If the precautionary principle (by which environmentalists decree that no substance should be used if it shows even the slightest potential for harm) and hypercautious EPA anti-chemical regulations were applied to nature as readily as to manmade products, we would have to ban half the molecules on the planet.
Not only environmental activists, but most people who shop at Whole Foods Markets or similar stores, believe that non-organic products could be harmful -- and that until there's absolute proof to the contrary, they think "better to be safe than sorry" and avoid mainstream food. To be intellectually consistent -- however foolish -- these shoppers and the organic stores themselves would have to pull soy products off the market until we have 100% proof that soy intake does not have a detrimental effect on human health.
Phthalates, soy, BPA -- why treat these "offending products" differently based only on their source?

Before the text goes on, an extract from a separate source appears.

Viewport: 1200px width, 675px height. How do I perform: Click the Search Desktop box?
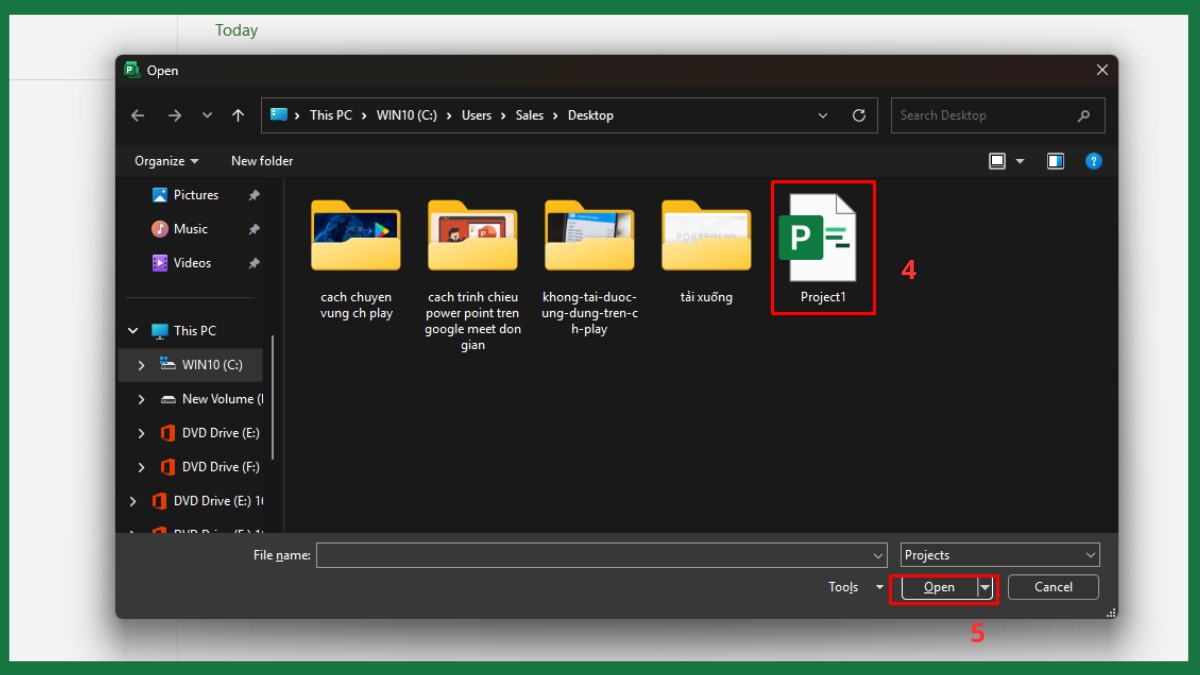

Congress is currently considering legislation to ban phthalates, and activist groups such as Greenpeace are up in arms calling for a ban, citing the same type of evidence that is now incriminating soy products. Why, then, has there been no outrage against this natural product? If rubber duckies across the country are being thrown in the trash, shouldn t tofu be tossed in right behind them?
But nature is in, industry is out, and soy will no doubt get a free ride from the people who usually serve as scaremongers. So while it would be very amusing, don't expect to see tofu-free vegetarian restaurants anytime soon.